Model development for enzymatic reactive crystallization of β-lactam antibiotics: a reaction–diffusion-crystallization approach†
Abstract
Enzymatic reactive crystallization of β-lactam antibiotics provides a promising method for efficient and large-scale manufacturing. Since practical processes rely on immobilized enzyme for operation, a robust process model needs to take into account three phenomena of enzymatic reaction, species diffusion, and crystallization of the products. In this work a mathematical model and a numerical simulation procedure are developed for enzymatic reactive crystallization using penicillin G acylase immobilized on a porous carrier. Enzymatic reaction is described using previously established kinetic parameters for a commercial enzyme. An experimentally measured diffusivity is used to model the mass transport resistance, and a 1-D population balance model is used for crystallization of needle-like crystals from supersaturated species. The effect of five immobilization parameters, loading, carrier type and size, enzyme distribution, and carrier size distribution is systematically investigated using the developed model and their implications are discussed for synthesis of two β-lactam antibiotics, ampicillin and cephalexin, with different turnover rates.
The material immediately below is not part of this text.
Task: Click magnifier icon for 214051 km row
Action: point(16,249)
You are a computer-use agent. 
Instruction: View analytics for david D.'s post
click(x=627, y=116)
As expected, using carriers with larger radius, higher loading, and smaller diffusivity is shown to lead to significant mass transport resistance and deviation from free enzyme behavior. This effect is more drastic for the ampicillin system, which has faster dynamics due to lower affinity of enzyme for its nucleophile agent. Testing different enzyme distributions, it is shown that accumulation of enzyme at the outer regions of the carrier leads to an improved process and mitigation of mass transport resistance due to higher sensitivity of diffusion timescale to radius, compared to reaction timescale to enzyme concentration. Adding a crystallization module to the model allowed for dynamic modeling of processes with high substrate concentrations applicable to reactive crystallization. Effect of pH as a critical process parameter affecting both reaction and crystallization is discussed, as well as potential intra-carrier crystallization and consequent enzyme blockage.